夜明け近く、捜索に参加していたアイゼンハイムたちが沢のなかに倒れているゾーフィーを発見した。
ゾーフィーは首筋に刃物による傷を受けていて、すでに絶命していた。悲しみにくれるアイゼンハイム。
何しろ有力な女性公爵が殺された大事件だ。ヴァルター警視の指揮で事件の捜査が始まった。
ヴァルターは、事件をただちにレーオポルト大公に報告した。すると、事件の日の午後、ゾーフィーが大公の城館を訪れていたことを大公自身から聞かされた。そして、彼女が大公の城館から単独で馬に乗って出ていったことも。
ところが、ヴァルターの目から見て、大公のゾーフィーの死(殺害)に対する反応は意外に冷淡だった。愛する婚約者が殺されたにしては、あまりに冷静だった。
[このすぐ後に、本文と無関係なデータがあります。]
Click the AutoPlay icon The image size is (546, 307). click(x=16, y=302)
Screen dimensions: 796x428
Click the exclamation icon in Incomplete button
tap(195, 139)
その一方で、レーオポルトは、自らが皇帝となるために現皇帝=フランツ・ヨーゼフを追い詰め追い落とそうとする策略には、ことのほか熱心だった。ヴァルターには、この計略で腹心として動いてほしいと指示した。
ヴァルターはそのときから大公に疑念を抱き始めた。
やがて、大公の城館の執事から、事件の日、ゾーフィーと大公とが言い争いをしてゾーフィーが逃げ帰るように部屋を飛び出していったことを聞き出した。しかも、厩務係からは、厩舎での大公とゾーフィーとの諍いを聞き、城から出ていくゾーフィーが鞍にもたれかかるようにうつ伏していたことを聞き出した。
疑念はますます深まっていく。
そしてついに、ヴァルターは大公の城館の厩舎の秣のなかに、大公の宝剣に嵌め込まれているはずのエメラルドと同じ形状のエメラルドを発見した。大公の部屋に忍び込んで、宝剣を調べると、嵌め込まれているはずのエメラルドが脱落していた。
ヴァルターは、大公の容疑が固まったことに深い衝撃を受けた。
しかも、レーオポルトは、ヴァルターらの腹心をともなって巡行中の皇帝のもとに赴き、帝国の主要な機関を征圧し、退位を迫る動きを開始しようとしていた。
権力掌握のためには手段を選ばない冷酷な大公に対してヴァルターは畏怖を抱いた。しかも、大公がゾーフィー殺害の最有力の容疑者であるとなっては、もはや警察官僚としては大公の腹心にとどまるわけにはいかない。
ヴァルターは、これまでの事件捜査の経過と皇帝に対する反乱(クーデタ)の策謀を報告=手紙にしたためて、皇帝の官房に送付した。
皇帝追い落としに動こうとしたレーオポルト大公だったが、直前にクーデタの策謀を皇帝側に知られ、憲兵隊を差し向けられてしまった。追い詰められた大公は自殺した。
だが、ゾーフィーの殺害事件は、アイゼンハイムが仕かけた幻影=罠だった。